Importers Pleased To See Antidumping Action
By James A. Morrissey, Washington Correspondent
Importers of textiles and apparel are hailing Congress' repeal of the so-called Byrd Amendment
that made payments to companies involved in import antidumping cases. The importers maintain it a
was costly and unfair subsidy that encouraged companies to make greater use of antidumping
statutes. While domestic textile manufacturers would like to have seen the statute continued, it
has been of only marginal importance to them, since fabric manufacturers do not have standing in
apparel antidumping cases where most of the problems exist. They also have problems with the
overall antidumping statute, since it does not apply to state-owned economies like China and
Vietnam, and antidumping and countervailing duty cases are and expensive to pursue.
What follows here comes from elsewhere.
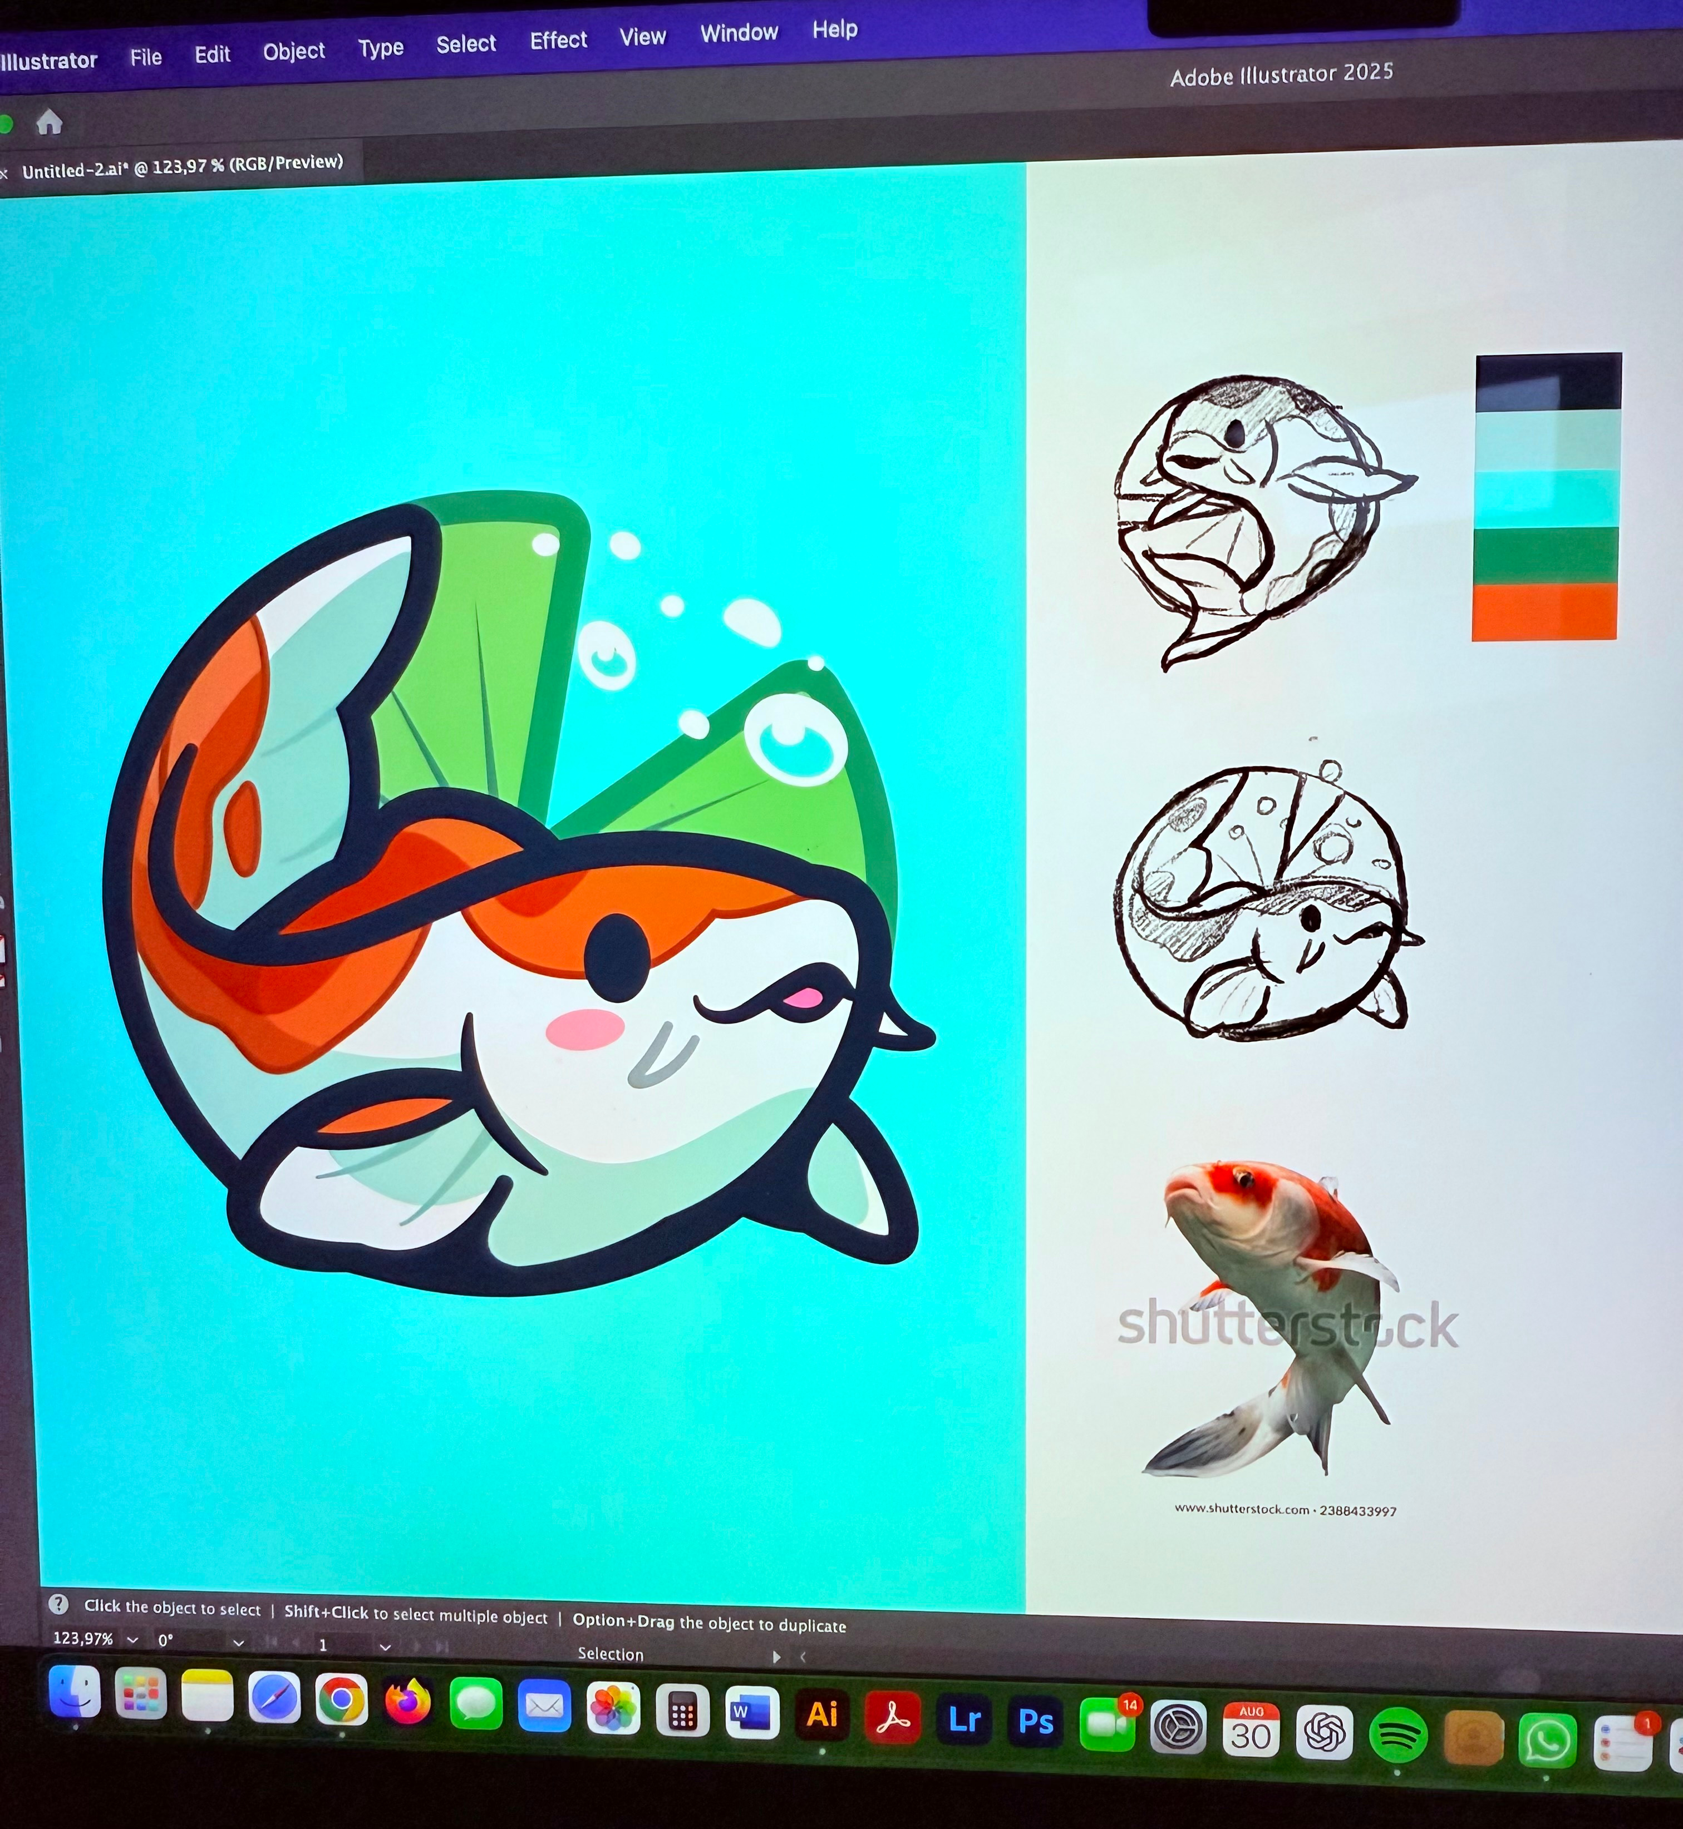Viewport: 1683px width, 1829px height.
Task: Open FaceTime with 14 notifications
Action: (1107, 1724)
Eric Autor, vice president and international trade counsel for the National Retail Federation, said the Byrd Amendment “represented an egregious example of corporate welfare that has given hundreds of millions of dollars in no-strings-attached government subsidies to a handful of companies at the expense of national security, natural disaster recovery and a host of critical spending priorities.”
Kevin Burke, CEO of the American Apparel and Footwear Association, said the law was “an abomination that should never have been enacted in the first place.”
The Government Accountability Office recently reported that nearly $1 billion has been paid to companies under the Byrd amendment. In addition, the World Trade Organization has ruled the subsidies are illegal, and several countries had begun taking retaliatory measures.